* start EXERCISE MATERIAL *
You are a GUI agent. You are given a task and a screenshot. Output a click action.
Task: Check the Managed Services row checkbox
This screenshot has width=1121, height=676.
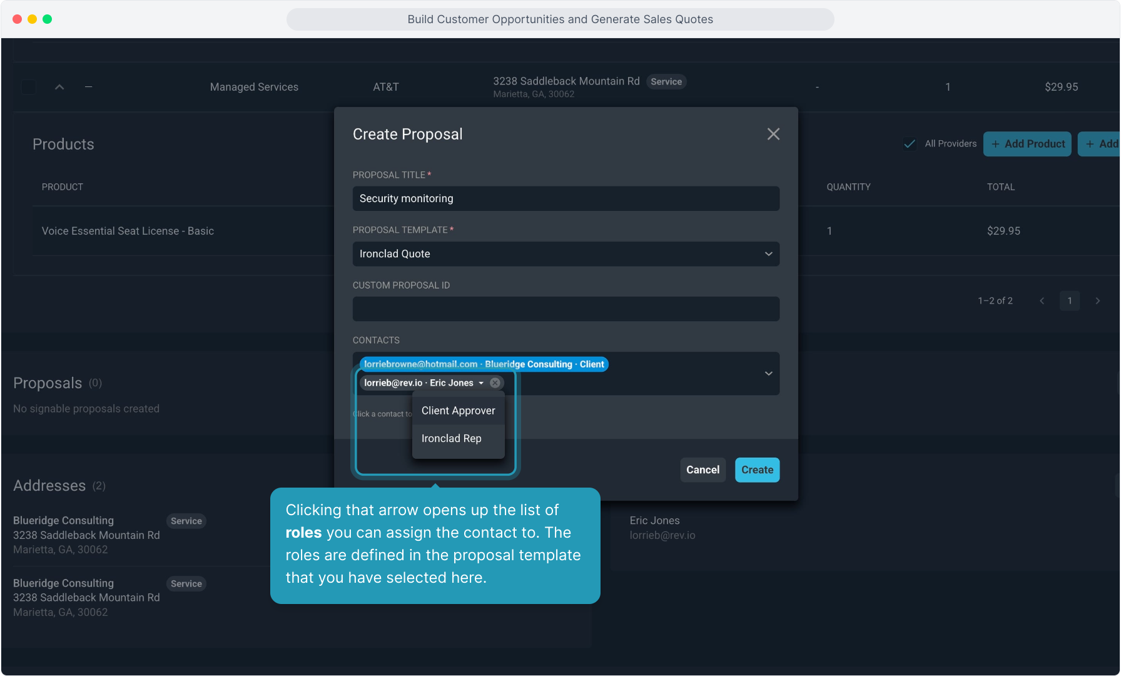[29, 87]
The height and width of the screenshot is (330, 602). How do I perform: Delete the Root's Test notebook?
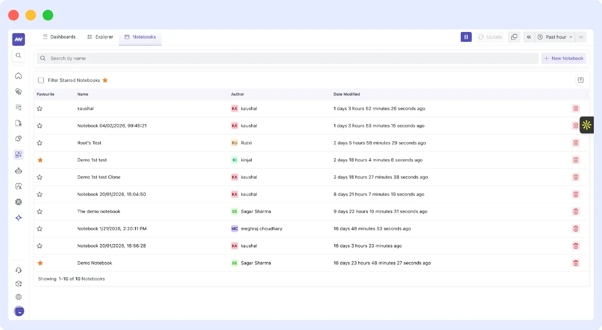pyautogui.click(x=575, y=143)
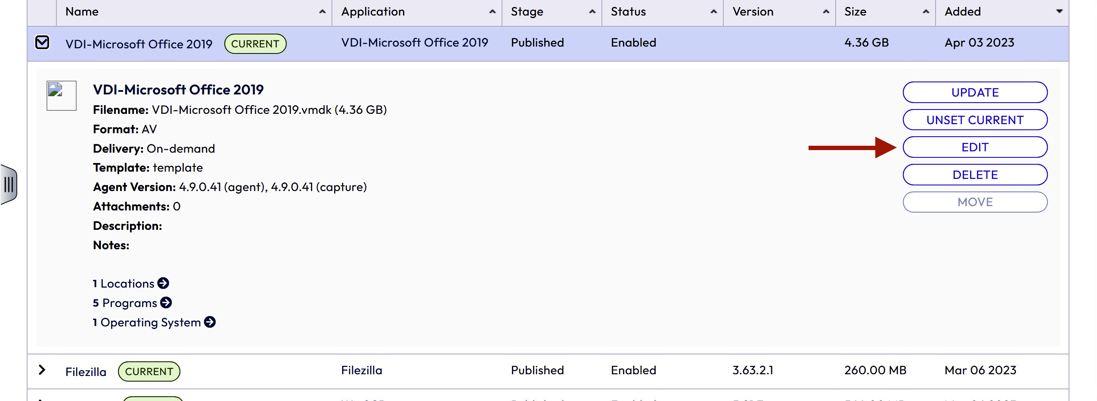The width and height of the screenshot is (1097, 401).
Task: Expand the Filezilla row chevron
Action: click(42, 370)
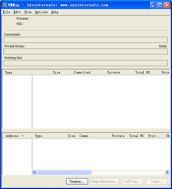Open the File menu
Screen dimensions: 172x189
6,12
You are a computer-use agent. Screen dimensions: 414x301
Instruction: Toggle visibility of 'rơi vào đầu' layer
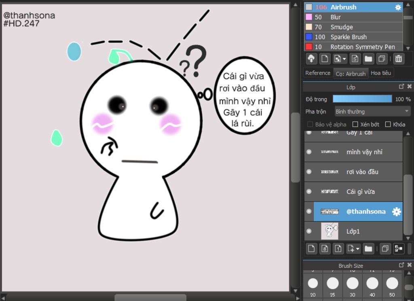tap(309, 172)
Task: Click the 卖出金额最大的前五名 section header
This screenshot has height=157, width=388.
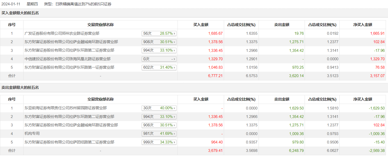Action: tap(20, 88)
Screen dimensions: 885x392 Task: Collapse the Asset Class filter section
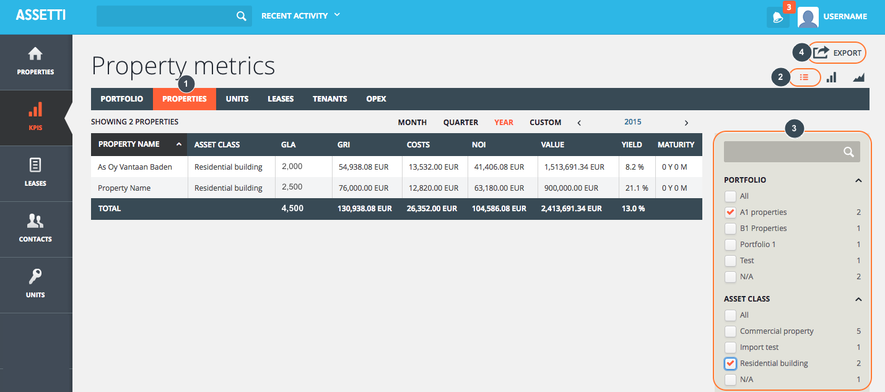tap(858, 299)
* end EXERCISE MATERIAL *
REQUIREMENT:
Echo every line of the listing above word for word, leaving out the pictures.

RIGHT ANSWER:
You are a GUI agent. You are given a task and a screenshot. Output a click action.
Task: Check the Managed Services row checkbox
This screenshot has width=1121, height=676.
[29, 87]
The height and width of the screenshot is (330, 602). How do I perform: Delete the Root's Test notebook?
pyautogui.click(x=575, y=143)
The width and height of the screenshot is (1097, 401).
Task: Expand the Filezilla row chevron
Action: click(42, 370)
Open the File menu
Screen dimensions: 172x189
6,12
You are a computer-use agent. Screen dimensions: 414x301
Instruction: Toggle visibility of 'rơi vào đầu' layer
tap(309, 172)
Task: Click the 卖出金额最大的前五名 section header
This screenshot has height=157, width=388.
Action: tap(20, 88)
Screen dimensions: 885x392 Task: Collapse the Asset Class filter section
tap(858, 299)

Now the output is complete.